→ **What is expected**: Every line from the one containing "Instagram (158, 1244)" to the one containing "Jugendnetz (300, 361)" in the records below, both included, must be set down exactly, and no other line.

→ **Dataset excerpts**:
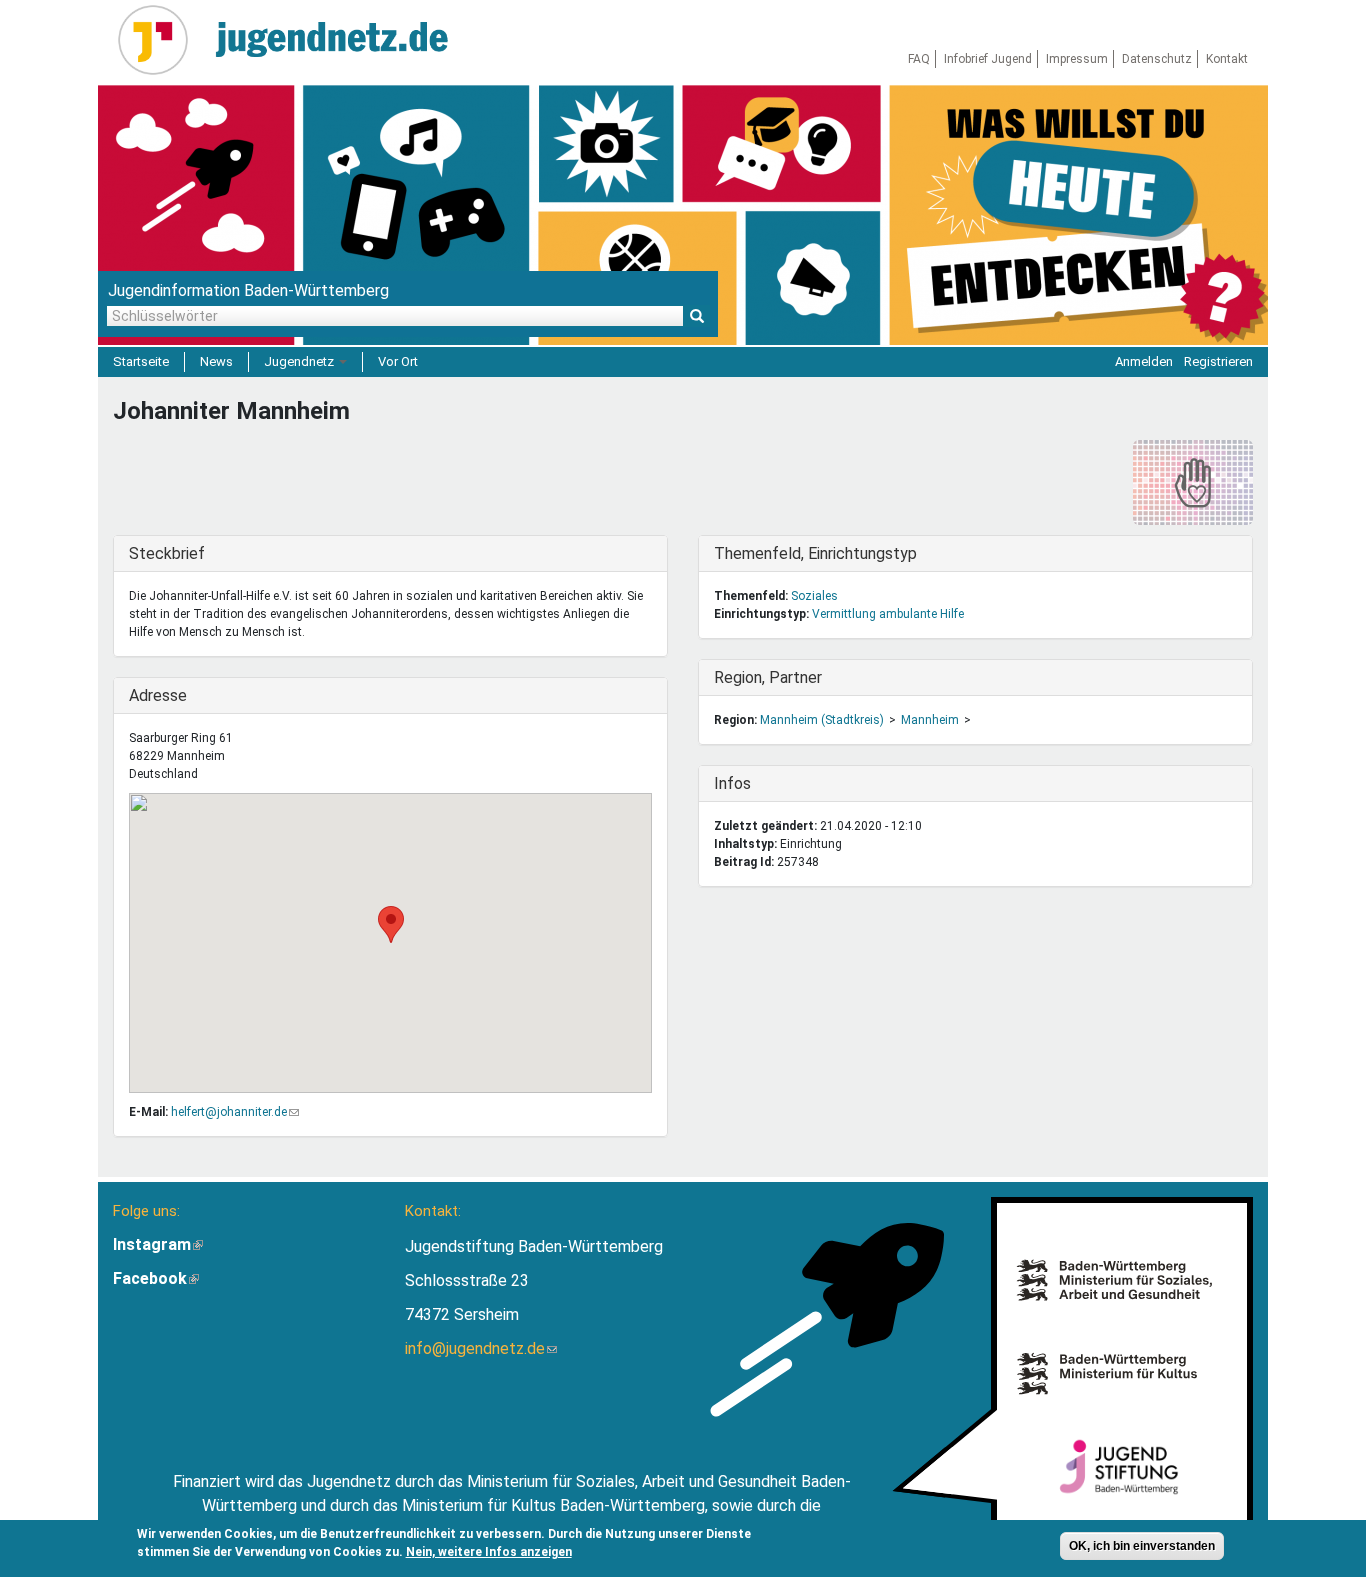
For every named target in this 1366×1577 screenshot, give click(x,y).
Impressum (1077, 59)
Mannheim (930, 720)
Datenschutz (1157, 59)
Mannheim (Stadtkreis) (822, 720)
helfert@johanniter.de (235, 1112)
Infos (755, 783)
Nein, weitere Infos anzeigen (489, 1552)
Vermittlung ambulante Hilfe (888, 614)
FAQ (919, 59)
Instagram (158, 1244)
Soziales (814, 596)
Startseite (141, 361)
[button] (391, 924)
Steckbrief (170, 553)
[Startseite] (160, 40)
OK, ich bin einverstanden (1142, 1546)
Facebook (156, 1278)
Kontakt (1227, 59)
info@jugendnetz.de (481, 1348)
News (216, 361)
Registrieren (1218, 361)
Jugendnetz (300, 361)
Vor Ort (398, 361)
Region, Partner (768, 677)
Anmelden (1144, 361)
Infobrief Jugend (988, 59)
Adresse (170, 695)
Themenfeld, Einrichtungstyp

→ **Reply to the exercise**:
Instagram (158, 1244)
Soziales (814, 596)
Startseite (141, 361)
[button] (391, 924)
Steckbrief (170, 553)
[Startseite] (160, 40)
OK, ich bin einverstanden (1142, 1546)
Facebook (156, 1278)
Kontakt (1227, 59)
info@jugendnetz.de (481, 1348)
News (216, 361)
Registrieren (1218, 361)
Jugendnetz (300, 361)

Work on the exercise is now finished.